• _EXERCISE_:
Set down again exactly the lines of the listing below that fall between the line holding "Ochrona danych osobowych (131, 911)" and the line holding "Advertisement (68, 2145)", inclusive.

--- RECORDS SUPPLIED ---

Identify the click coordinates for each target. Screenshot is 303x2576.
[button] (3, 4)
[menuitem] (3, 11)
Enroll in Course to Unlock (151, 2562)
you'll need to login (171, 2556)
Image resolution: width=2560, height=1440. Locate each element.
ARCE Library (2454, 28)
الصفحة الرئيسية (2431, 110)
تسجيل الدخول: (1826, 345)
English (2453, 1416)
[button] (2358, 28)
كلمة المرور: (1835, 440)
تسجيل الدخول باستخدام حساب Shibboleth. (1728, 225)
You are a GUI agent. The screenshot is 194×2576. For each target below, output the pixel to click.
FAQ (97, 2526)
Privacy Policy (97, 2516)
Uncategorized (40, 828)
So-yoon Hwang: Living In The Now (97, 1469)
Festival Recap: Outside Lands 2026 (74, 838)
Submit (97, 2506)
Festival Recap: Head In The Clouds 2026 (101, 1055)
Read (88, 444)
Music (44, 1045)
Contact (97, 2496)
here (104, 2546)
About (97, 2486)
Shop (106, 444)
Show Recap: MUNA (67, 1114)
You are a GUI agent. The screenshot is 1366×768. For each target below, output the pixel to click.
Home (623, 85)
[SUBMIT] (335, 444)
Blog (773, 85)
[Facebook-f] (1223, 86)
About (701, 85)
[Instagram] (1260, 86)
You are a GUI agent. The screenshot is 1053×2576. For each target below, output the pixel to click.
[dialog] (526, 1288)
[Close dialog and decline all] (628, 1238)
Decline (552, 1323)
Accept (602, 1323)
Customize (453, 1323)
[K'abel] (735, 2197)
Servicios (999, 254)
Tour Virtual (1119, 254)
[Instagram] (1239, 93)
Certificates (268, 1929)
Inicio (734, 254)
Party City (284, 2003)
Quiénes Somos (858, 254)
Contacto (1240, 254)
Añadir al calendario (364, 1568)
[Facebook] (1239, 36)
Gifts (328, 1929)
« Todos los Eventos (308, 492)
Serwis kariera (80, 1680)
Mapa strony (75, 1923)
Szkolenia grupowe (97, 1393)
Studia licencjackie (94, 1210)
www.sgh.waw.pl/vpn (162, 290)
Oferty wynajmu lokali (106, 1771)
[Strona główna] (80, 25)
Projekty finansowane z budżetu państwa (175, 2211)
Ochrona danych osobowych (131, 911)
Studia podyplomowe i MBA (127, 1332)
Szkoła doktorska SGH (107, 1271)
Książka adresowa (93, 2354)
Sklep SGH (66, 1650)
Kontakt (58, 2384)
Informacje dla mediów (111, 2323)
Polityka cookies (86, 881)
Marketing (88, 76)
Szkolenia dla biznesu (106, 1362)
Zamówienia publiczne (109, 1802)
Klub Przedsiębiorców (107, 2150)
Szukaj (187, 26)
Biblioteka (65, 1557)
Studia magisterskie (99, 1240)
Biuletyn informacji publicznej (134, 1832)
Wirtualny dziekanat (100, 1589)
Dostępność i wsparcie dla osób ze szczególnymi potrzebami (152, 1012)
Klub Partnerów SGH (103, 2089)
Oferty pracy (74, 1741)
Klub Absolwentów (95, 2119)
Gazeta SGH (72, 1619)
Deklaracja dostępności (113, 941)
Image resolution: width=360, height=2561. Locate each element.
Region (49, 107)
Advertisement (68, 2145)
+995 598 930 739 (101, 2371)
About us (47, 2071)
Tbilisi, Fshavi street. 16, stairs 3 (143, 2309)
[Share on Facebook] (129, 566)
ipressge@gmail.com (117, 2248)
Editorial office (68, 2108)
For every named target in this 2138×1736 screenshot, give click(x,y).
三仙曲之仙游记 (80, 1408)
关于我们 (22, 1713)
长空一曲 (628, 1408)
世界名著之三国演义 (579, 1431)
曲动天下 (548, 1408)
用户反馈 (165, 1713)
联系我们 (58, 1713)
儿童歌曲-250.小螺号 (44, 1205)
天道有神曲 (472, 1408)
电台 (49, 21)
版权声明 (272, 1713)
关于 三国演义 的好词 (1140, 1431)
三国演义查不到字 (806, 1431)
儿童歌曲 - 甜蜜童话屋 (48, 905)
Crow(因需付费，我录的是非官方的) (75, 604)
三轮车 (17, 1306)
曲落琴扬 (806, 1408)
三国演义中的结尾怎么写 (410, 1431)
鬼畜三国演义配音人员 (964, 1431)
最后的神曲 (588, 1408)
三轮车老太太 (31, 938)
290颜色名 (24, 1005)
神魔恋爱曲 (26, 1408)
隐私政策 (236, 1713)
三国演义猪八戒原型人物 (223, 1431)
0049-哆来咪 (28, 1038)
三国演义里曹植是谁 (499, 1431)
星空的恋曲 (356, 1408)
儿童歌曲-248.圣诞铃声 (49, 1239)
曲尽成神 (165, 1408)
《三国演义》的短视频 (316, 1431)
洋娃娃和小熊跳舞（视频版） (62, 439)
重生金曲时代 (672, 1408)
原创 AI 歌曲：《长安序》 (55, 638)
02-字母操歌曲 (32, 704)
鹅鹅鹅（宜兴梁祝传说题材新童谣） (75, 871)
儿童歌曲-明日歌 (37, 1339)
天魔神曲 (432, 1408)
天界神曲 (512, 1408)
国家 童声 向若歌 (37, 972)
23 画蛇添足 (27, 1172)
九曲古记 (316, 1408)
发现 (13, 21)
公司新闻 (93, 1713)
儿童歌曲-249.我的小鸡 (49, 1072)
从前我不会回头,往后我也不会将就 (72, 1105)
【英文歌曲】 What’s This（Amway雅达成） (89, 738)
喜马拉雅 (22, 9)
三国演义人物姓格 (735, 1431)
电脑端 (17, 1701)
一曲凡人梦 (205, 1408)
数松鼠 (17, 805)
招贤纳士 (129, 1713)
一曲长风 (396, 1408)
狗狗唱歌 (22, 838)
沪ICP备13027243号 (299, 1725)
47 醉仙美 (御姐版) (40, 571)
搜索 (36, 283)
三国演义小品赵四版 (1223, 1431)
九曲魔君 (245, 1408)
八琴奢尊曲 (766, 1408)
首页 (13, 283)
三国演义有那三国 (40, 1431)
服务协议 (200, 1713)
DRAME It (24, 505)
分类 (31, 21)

---

• _FINISHED EXERCISE_:
Ochrona danych osobowych (131, 911)
Studia podyplomowe i MBA (127, 1332)
Szkoła doktorska SGH (107, 1271)
Książka adresowa (93, 2354)
Sklep SGH (66, 1650)
Kontakt (58, 2384)
Informacje dla mediów (111, 2323)
Polityka cookies (86, 881)
Marketing (88, 76)
Szkolenia dla biznesu (106, 1362)
Zamówienia publiczne (109, 1802)
Klub Przedsiębiorców (107, 2150)
Szukaj (187, 26)
Biblioteka (65, 1557)
Studia magisterskie (99, 1240)
Biuletyn informacji publicznej (134, 1832)
Wirtualny dziekanat (100, 1589)
Dostępność i wsparcie dla osób ze szczególnymi potrzebami (152, 1012)
Klub Partnerów SGH (103, 2089)
Oferty pracy (74, 1741)
Klub Absolwentów (95, 2119)
Gazeta SGH (72, 1619)
Deklaracja dostępności (113, 941)
Image resolution: width=360, height=2561. Locate each element.
Region (49, 107)
Advertisement (68, 2145)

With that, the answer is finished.